--- The input ---

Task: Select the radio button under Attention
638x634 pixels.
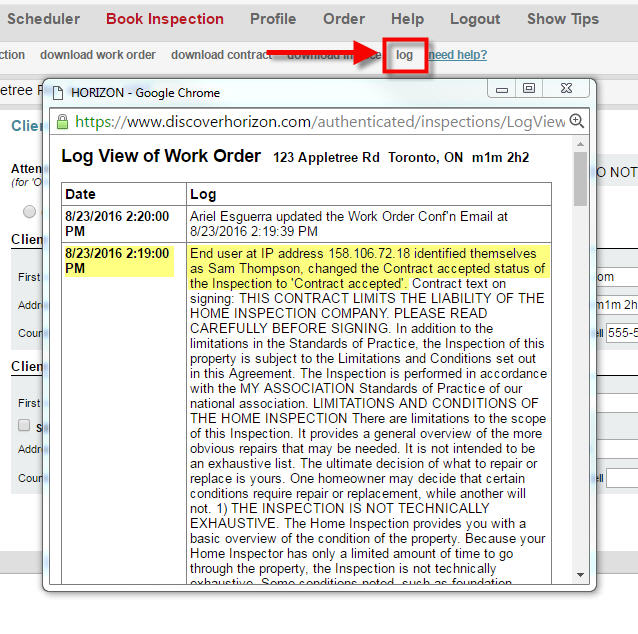Action: coord(29,212)
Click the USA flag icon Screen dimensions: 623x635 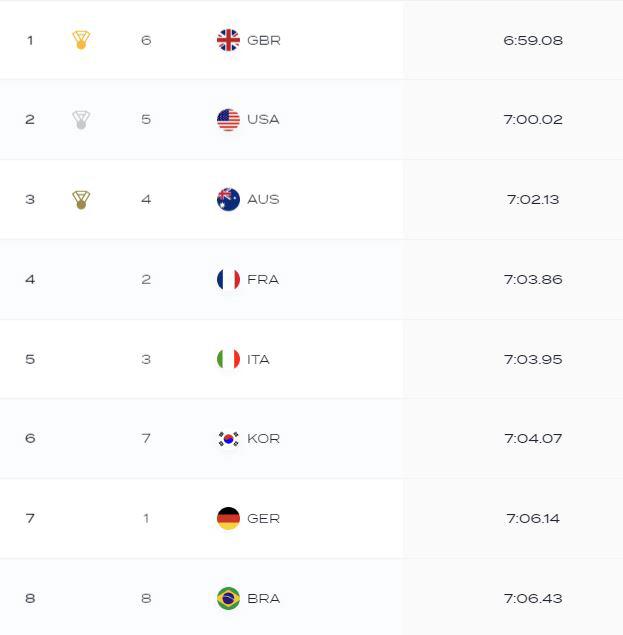228,120
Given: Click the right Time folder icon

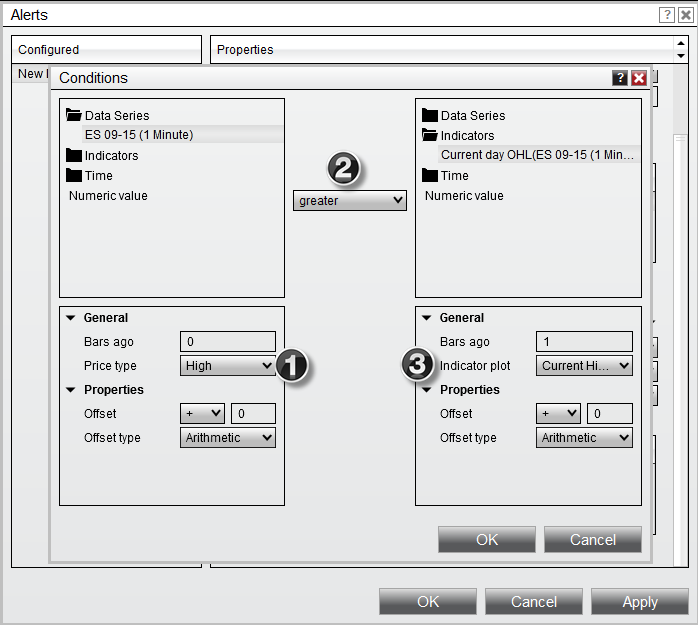Looking at the screenshot, I should (430, 176).
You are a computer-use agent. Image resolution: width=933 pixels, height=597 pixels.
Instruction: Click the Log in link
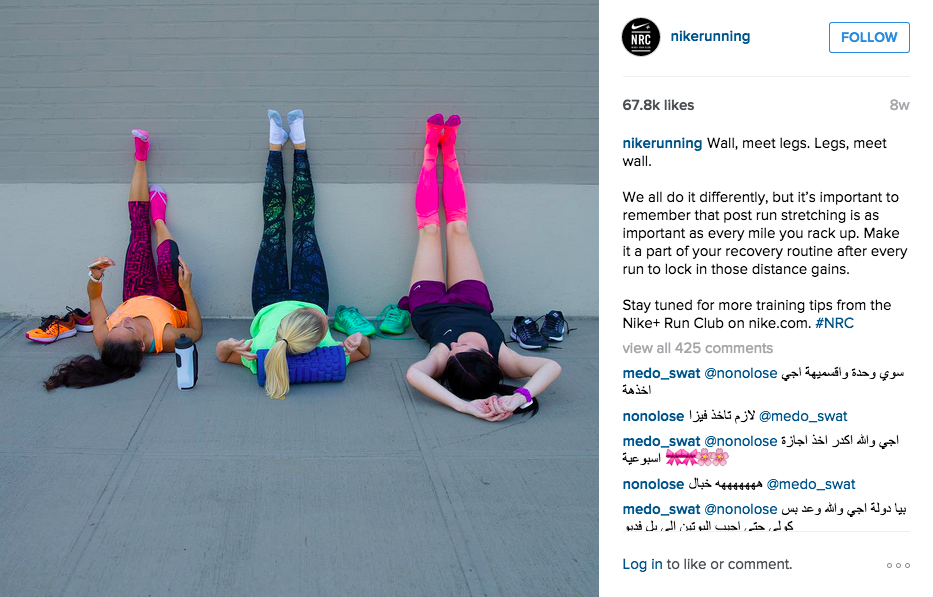(642, 564)
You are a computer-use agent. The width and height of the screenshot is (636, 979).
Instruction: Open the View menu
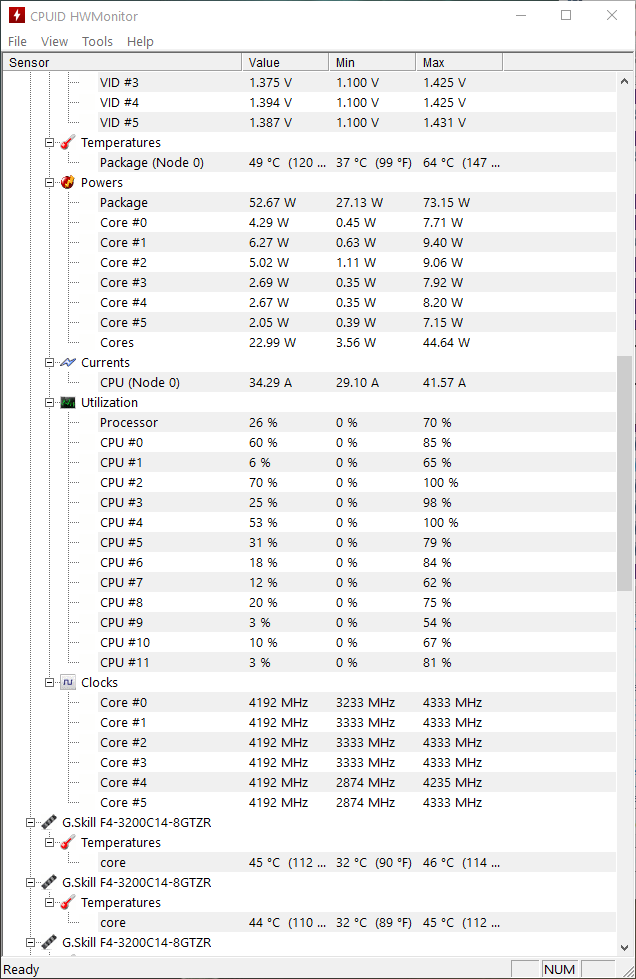pyautogui.click(x=54, y=41)
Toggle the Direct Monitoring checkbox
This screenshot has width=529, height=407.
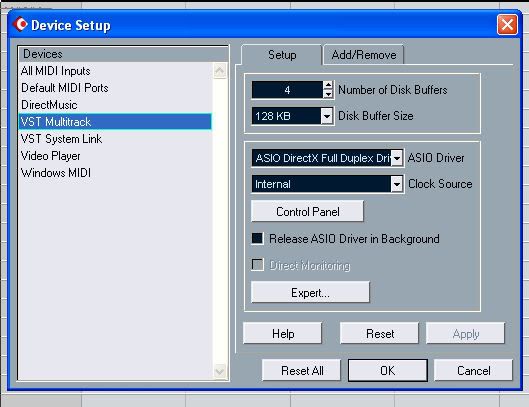pos(258,265)
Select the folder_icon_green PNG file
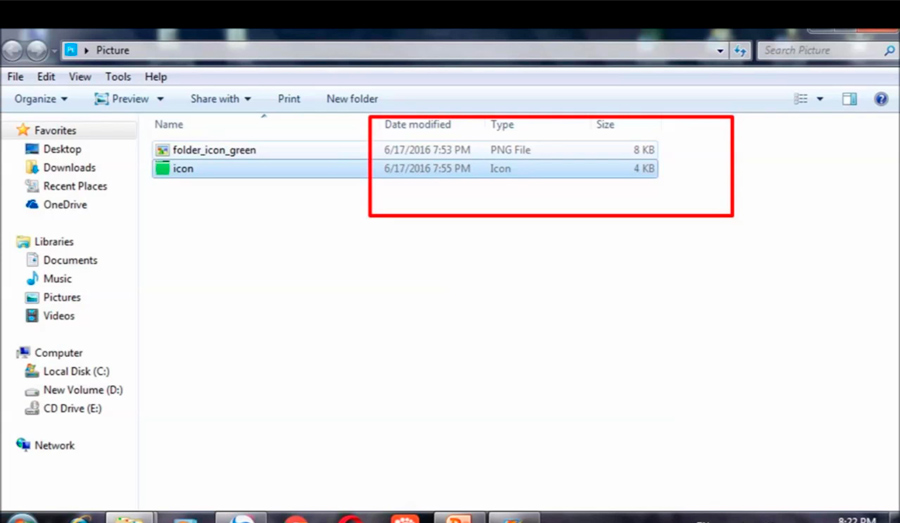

---

* _What the exercise asks_
Starting with the line that contains "Toggle the Direct Monitoring checkbox" and going on through the end of the rows, rewrite those lines with "checkbox" changed to "check box" and everything else unchanged. Give only those lines, and leave the pictures out.

* _Correct response_
Toggle the Direct Monitoring check box
This screenshot has width=529, height=407.
pos(258,265)
Select the folder_icon_green PNG file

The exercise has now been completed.